Look at his shutter speed at the top of his screen while he's flying, notice how it's changing going as high as 1/500~1/1000 sometimes.
He's not shooting properly for video. If you shoot with automatic shutter you're going to get that look of jerkiness especially at lower frame rates, and when turning/moving. This is why you would do something like the 180 degree shutter rule, which gives the motion blur a more natural appearance.
So if you shot at 30 fps , you double that number and shoot at a shutter of 1/60 , but conditions could be too bright for that, and without variable aperture, that's where ND filters come in. If he's needing to do 1/500 automatically, then he needs to reduce the light 1/500 -> 1/250 -> 1/125 -> 1/60 , 3 stops to get more natural motion blur. An ND8 (0.9) will give you 3 stop less light.
The reason the high shutter speed causes jerkiness is because the higher the shutter, the more freeze-frame the picture looks, giving a nice crisp image, you could likely take a single frame out of his footage and print it off even with him turning a bit. But because every frame is crisp, there's no motion blur to bridge one frame to the next and if you move fast enough there's a big gap between frames that appears to be jerky when it jumps from one to the next.
I haven't had any video/photo quality issues with Litchi since the
Mini 1,
Mini 2, and now the
Air 2S because for video I don't shoot in auto mode (though I am liking the automatic ISO on the
Air 2S as a form of automatic exposure since you don't want to touch your shutter speed). But the same issue would have been present in the fly app too so it's not software specific.

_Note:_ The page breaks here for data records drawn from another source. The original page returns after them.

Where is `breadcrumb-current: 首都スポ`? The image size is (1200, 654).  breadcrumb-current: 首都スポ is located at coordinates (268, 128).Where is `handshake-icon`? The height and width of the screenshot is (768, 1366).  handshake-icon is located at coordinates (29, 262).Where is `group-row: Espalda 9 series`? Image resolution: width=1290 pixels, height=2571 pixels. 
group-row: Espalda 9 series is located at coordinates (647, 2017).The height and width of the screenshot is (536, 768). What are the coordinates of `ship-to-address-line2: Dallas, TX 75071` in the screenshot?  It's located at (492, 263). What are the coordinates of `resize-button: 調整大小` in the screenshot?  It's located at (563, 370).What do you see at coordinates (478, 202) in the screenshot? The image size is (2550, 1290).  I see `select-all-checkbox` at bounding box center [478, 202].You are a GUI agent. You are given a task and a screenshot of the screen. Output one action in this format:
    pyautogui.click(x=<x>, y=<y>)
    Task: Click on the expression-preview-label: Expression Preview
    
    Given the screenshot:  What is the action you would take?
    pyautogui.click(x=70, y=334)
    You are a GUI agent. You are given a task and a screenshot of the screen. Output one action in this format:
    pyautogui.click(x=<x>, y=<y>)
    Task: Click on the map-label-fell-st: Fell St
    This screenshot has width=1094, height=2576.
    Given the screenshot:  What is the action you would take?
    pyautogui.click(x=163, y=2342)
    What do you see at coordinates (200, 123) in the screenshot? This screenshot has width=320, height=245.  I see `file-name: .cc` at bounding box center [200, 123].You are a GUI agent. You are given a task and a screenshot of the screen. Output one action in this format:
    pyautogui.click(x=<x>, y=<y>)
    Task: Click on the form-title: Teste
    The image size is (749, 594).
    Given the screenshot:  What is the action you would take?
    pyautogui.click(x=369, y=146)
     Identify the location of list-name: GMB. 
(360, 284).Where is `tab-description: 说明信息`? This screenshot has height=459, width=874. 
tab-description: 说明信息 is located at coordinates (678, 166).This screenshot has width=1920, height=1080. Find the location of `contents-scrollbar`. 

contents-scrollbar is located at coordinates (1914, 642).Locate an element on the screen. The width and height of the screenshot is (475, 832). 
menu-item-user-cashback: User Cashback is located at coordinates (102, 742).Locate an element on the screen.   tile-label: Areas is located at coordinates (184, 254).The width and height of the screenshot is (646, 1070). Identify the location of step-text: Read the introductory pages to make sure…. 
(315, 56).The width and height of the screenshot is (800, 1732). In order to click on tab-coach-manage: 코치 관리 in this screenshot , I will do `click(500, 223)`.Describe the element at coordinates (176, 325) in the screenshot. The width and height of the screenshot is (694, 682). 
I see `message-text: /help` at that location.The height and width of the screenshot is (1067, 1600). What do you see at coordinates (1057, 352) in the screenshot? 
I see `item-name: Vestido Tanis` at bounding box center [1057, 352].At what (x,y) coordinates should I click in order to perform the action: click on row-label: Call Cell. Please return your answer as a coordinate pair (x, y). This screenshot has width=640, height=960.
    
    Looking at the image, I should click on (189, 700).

Edit: The other way you can end up causing jerkiness outside of drone is when you do the video editing. Despite the software (mainly in DJI's) telling you the frame rate is 24fps, it's actually 23.98. That's really important to know if you set up software like Premiere or Davinci Resolve with a 24fps timeline, with the footage not being exactly 24fps, it will do re-timing to compensate, the default retiming method is nearest neighbor, and you end up with jerky looking footage as a result of filling in the missing frames.